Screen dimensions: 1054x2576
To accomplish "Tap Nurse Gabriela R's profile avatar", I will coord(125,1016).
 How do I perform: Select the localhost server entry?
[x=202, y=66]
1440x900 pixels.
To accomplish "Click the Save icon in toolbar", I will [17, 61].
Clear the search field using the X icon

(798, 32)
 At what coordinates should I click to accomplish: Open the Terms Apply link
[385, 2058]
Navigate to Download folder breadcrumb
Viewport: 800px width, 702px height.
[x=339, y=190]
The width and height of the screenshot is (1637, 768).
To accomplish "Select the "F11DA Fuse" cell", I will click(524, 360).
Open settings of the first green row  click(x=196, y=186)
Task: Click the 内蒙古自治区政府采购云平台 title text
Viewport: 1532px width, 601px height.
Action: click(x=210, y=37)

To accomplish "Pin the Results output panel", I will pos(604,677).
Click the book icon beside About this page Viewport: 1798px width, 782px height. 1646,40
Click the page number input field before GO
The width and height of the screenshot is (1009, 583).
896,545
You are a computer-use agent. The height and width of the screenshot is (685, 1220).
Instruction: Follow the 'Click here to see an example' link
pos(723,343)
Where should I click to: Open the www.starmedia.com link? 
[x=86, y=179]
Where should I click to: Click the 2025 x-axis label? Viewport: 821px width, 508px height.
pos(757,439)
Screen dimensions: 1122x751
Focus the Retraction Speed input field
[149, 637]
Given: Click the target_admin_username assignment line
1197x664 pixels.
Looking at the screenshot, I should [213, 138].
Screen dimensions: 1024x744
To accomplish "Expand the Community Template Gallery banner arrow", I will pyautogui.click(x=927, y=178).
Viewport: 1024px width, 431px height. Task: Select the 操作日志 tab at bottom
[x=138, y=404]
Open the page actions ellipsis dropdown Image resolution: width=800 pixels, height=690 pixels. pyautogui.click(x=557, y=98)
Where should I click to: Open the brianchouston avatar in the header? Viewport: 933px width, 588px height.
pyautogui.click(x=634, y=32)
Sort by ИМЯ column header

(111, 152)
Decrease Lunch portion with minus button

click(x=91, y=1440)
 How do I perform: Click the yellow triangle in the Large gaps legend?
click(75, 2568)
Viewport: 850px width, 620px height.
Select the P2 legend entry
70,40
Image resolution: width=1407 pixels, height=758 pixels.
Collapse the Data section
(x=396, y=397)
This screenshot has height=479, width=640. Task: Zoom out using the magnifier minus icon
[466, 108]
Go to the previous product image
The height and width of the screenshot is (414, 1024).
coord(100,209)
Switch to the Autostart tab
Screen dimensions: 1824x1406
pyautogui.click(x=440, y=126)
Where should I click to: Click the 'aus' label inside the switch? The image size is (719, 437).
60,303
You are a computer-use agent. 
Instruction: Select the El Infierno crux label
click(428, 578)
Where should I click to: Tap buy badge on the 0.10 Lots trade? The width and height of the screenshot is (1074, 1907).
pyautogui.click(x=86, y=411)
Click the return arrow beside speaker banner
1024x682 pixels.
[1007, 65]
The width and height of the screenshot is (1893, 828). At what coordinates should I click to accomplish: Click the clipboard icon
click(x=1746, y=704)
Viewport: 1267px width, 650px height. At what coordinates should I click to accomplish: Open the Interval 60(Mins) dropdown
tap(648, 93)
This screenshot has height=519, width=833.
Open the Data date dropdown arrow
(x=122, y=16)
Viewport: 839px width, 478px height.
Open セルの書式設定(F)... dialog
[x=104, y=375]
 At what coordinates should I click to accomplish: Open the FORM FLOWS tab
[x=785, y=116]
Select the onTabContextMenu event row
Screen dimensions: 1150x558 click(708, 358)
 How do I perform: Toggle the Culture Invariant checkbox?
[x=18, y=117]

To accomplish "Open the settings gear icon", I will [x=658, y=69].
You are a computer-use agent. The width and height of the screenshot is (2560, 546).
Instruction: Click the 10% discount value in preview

◇ ◇ ◇

Task to complete >>
Lines above that include the string "computer" need to be copied.

Response >>
You are a computer-use agent. The height and width of the screenshot is (685, 1220).
You are a computer-use agent. 
You are a computer-use agent. The width and height of the screenshot is (2560, 546).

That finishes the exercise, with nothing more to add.